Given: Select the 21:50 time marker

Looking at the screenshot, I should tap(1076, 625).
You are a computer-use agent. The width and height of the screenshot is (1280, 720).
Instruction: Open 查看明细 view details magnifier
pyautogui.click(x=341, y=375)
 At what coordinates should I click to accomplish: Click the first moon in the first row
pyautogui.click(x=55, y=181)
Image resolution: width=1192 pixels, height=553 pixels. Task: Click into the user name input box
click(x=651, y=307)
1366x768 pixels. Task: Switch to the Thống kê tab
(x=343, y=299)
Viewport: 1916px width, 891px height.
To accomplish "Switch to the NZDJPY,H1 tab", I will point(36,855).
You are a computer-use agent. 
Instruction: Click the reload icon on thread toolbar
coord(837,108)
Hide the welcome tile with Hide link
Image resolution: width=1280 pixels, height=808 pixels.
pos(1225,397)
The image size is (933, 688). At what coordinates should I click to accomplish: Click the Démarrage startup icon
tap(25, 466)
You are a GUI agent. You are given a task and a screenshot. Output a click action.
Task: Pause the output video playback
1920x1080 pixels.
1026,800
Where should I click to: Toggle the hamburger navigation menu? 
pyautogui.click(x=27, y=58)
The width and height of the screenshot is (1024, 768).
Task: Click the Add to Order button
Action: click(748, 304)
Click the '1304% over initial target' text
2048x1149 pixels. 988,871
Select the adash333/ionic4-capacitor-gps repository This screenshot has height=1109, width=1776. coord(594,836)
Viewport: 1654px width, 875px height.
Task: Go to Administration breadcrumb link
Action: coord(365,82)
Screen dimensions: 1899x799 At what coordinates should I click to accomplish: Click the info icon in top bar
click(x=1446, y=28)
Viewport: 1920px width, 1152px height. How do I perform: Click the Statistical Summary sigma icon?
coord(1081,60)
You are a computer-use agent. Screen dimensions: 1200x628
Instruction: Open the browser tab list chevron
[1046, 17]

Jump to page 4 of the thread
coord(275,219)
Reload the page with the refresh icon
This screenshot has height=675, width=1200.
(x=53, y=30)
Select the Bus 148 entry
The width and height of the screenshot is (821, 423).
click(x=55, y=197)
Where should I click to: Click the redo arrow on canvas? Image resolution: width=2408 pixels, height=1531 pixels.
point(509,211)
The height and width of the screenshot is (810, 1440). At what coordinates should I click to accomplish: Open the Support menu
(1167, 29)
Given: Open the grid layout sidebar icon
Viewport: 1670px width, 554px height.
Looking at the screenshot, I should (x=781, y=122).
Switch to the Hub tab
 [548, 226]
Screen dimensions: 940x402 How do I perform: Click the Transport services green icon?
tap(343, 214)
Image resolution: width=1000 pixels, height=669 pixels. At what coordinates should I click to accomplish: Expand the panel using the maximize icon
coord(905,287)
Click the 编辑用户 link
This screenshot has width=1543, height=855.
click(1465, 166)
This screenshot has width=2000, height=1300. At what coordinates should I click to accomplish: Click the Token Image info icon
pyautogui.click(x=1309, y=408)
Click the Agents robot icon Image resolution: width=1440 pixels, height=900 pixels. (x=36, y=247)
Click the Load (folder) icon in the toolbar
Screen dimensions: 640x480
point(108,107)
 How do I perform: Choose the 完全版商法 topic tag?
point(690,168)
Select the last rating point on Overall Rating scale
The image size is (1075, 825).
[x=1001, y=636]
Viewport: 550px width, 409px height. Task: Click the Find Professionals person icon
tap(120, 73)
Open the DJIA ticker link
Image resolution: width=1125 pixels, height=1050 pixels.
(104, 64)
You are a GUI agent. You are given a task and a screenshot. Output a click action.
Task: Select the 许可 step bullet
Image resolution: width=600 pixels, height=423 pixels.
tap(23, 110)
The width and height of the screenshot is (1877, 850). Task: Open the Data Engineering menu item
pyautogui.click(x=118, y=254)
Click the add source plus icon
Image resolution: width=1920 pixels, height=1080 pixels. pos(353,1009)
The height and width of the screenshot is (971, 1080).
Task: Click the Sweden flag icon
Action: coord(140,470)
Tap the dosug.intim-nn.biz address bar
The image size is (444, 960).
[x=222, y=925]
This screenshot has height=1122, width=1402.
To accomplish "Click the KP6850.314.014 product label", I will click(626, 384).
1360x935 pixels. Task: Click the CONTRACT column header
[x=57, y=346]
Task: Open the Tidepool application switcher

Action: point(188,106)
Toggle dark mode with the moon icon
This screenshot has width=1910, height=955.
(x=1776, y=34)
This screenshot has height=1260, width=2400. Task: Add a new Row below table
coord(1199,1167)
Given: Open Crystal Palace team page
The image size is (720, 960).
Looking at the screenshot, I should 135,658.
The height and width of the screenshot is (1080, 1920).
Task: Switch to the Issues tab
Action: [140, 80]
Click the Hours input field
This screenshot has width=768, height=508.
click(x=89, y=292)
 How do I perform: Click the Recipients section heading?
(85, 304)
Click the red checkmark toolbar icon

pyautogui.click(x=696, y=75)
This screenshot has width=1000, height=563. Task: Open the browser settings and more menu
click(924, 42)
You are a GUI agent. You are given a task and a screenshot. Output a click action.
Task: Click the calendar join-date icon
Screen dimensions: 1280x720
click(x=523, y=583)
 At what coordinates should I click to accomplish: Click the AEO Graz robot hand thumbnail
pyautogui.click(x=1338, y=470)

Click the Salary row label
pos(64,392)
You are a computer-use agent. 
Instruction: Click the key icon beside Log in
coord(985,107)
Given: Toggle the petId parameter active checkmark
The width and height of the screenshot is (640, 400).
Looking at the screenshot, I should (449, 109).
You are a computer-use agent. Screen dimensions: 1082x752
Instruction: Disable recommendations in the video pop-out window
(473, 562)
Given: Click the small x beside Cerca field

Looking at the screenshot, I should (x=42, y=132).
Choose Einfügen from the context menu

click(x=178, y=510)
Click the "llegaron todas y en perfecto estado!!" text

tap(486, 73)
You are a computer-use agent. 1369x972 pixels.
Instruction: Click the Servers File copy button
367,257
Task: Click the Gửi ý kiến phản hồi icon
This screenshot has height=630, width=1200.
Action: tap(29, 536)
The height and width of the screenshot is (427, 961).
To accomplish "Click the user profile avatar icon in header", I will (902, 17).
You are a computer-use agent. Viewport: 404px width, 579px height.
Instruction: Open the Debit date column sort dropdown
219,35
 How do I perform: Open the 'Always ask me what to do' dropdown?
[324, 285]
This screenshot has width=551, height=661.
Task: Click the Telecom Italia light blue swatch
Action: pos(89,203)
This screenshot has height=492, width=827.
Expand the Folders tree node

* **やること**:
上の記録をすべて書き直してください。「Instruction」を「Command」に置き換え、ほかは一切変えないこと。

* **解答は以下**:
Given: Select the 21:50 time marker

Looking at the screenshot, I should tap(1076, 625).
You are a computer-use agent. The width and height of the screenshot is (1280, 720).
Command: Open 查看明细 view details magnifier
pyautogui.click(x=341, y=375)
 At what coordinates should I click to accomplish: Click the first moon in the first row
pyautogui.click(x=55, y=181)
Image resolution: width=1192 pixels, height=553 pixels. Task: Click into the user name input box
click(x=651, y=307)
1366x768 pixels. Task: Switch to the Thống kê tab
(x=343, y=299)
Viewport: 1916px width, 891px height.
To accomplish "Switch to the NZDJPY,H1 tab", I will point(36,855).
You are a computer-use agent. 
Command: Click the reload icon on thread toolbar
coord(837,108)
Hide the welcome tile with Hide link
Image resolution: width=1280 pixels, height=808 pixels.
pos(1225,397)
The image size is (933, 688). At what coordinates should I click to accomplish: Click the Démarrage startup icon
tap(25, 466)
You are a GUI agent. You are given a task and a screenshot. Output a click action.
Task: Pause the output video playback
1920x1080 pixels.
1026,800
Where should I click to: Toggle the hamburger navigation menu? 
pyautogui.click(x=27, y=58)
The width and height of the screenshot is (1024, 768).
Task: Click the Add to Order button
Action: click(748, 304)
Click the '1304% over initial target' text
2048x1149 pixels. 988,871
Select the adash333/ionic4-capacitor-gps repository This screenshot has height=1109, width=1776. coord(594,836)
Viewport: 1654px width, 875px height.
Task: Go to Administration breadcrumb link
Action: coord(365,82)
Screen dimensions: 1899x799 At what coordinates should I click to accomplish: Click the info icon in top bar
click(x=1446, y=28)
Viewport: 1920px width, 1152px height. How do I perform: Click the Statistical Summary sigma icon?
coord(1081,60)
You are a computer-use agent. Screen dimensions: 1200x628
Command: Open the browser tab list chevron
[1046, 17]

Jump to page 4 of the thread
coord(275,219)
Reload the page with the refresh icon
This screenshot has height=675, width=1200.
(x=53, y=30)
Select the Bus 148 entry
The width and height of the screenshot is (821, 423).
click(x=55, y=197)
Where should I click to: Click the redo arrow on canvas? Image resolution: width=2408 pixels, height=1531 pixels.
point(509,211)
The height and width of the screenshot is (810, 1440). At what coordinates should I click to accomplish: Open the Support menu
(1167, 29)
Given: Open the grid layout sidebar icon
Viewport: 1670px width, 554px height.
Looking at the screenshot, I should (x=781, y=122).
Switch to the Hub tab
 [548, 226]
Screen dimensions: 940x402 How do I perform: Click the Transport services green icon?
tap(343, 214)
Image resolution: width=1000 pixels, height=669 pixels. At what coordinates should I click to accomplish: Expand the panel using the maximize icon
coord(905,287)
Click the 编辑用户 link
This screenshot has width=1543, height=855.
click(1465, 166)
This screenshot has width=2000, height=1300. At what coordinates should I click to accomplish: Click the Token Image info icon
pyautogui.click(x=1309, y=408)
Click the Agents robot icon Image resolution: width=1440 pixels, height=900 pixels. (x=36, y=247)
Click the Load (folder) icon in the toolbar
Screen dimensions: 640x480
point(108,107)
 How do I perform: Choose the 完全版商法 topic tag?
point(690,168)
Select the last rating point on Overall Rating scale
The image size is (1075, 825).
[x=1001, y=636]
Viewport: 550px width, 409px height. Task: Click the Find Professionals person icon
tap(120, 73)
Open the DJIA ticker link
Image resolution: width=1125 pixels, height=1050 pixels.
(104, 64)
You are a GUI agent. You are given a task and a screenshot. Output a click action.
Task: Select the 许可 step bullet
Image resolution: width=600 pixels, height=423 pixels.
tap(23, 110)
The width and height of the screenshot is (1877, 850). Task: Open the Data Engineering menu item
pyautogui.click(x=118, y=254)
Click the add source plus icon
Image resolution: width=1920 pixels, height=1080 pixels. pos(353,1009)
The height and width of the screenshot is (971, 1080).
Task: Click the Sweden flag icon
Action: coord(140,470)
Tap the dosug.intim-nn.biz address bar
The image size is (444, 960).
[x=222, y=925]
This screenshot has height=1122, width=1402.
To accomplish "Click the KP6850.314.014 product label", I will click(626, 384).
1360x935 pixels. Task: Click the CONTRACT column header
[x=57, y=346]
Task: Open the Tidepool application switcher

Action: point(188,106)
Toggle dark mode with the moon icon
This screenshot has width=1910, height=955.
(x=1776, y=34)
This screenshot has height=1260, width=2400. Task: Add a new Row below table
coord(1199,1167)
Given: Open Crystal Palace team page
The image size is (720, 960).
Looking at the screenshot, I should 135,658.
The height and width of the screenshot is (1080, 1920).
Task: Switch to the Issues tab
Action: [140, 80]
Click the Hours input field
This screenshot has width=768, height=508.
click(x=89, y=292)
 How do I perform: Click the Recipients section heading?
(85, 304)
Click the red checkmark toolbar icon

pyautogui.click(x=696, y=75)
This screenshot has width=1000, height=563. Task: Open the browser settings and more menu
click(924, 42)
You are a GUI agent. You are given a task and a screenshot. Output a click action.
Task: Click the calendar join-date icon
Screen dimensions: 1280x720
click(x=523, y=583)
 At what coordinates should I click to accomplish: Click the AEO Graz robot hand thumbnail
pyautogui.click(x=1338, y=470)

Click the Salary row label
pos(64,392)
You are a computer-use agent. 
Command: Click the key icon beside Log in
coord(985,107)
Given: Toggle the petId parameter active checkmark
The width and height of the screenshot is (640, 400).
Looking at the screenshot, I should (449, 109).
You are a computer-use agent. Screen dimensions: 1082x752
Command: Disable recommendations in the video pop-out window
(473, 562)
Given: Click the small x beside Cerca field

Looking at the screenshot, I should (x=42, y=132).
Choose Einfügen from the context menu

click(x=178, y=510)
Click the "llegaron todas y en perfecto estado!!" text

tap(486, 73)
You are a computer-use agent. 1369x972 pixels.
Command: Click the Servers File copy button
367,257
Task: Click the Gửi ý kiến phản hồi icon
This screenshot has height=630, width=1200.
Action: tap(29, 536)
The height and width of the screenshot is (427, 961).
To accomplish "Click the user profile avatar icon in header", I will (902, 17).
You are a computer-use agent. Viewport: 404px width, 579px height.
Command: Open the Debit date column sort dropdown
219,35
 How do I perform: Open the 'Always ask me what to do' dropdown?
[324, 285]
This screenshot has width=551, height=661.
Task: Click the Telecom Italia light blue swatch
Action: pos(89,203)
This screenshot has height=492, width=827.
Expand the Folders tree node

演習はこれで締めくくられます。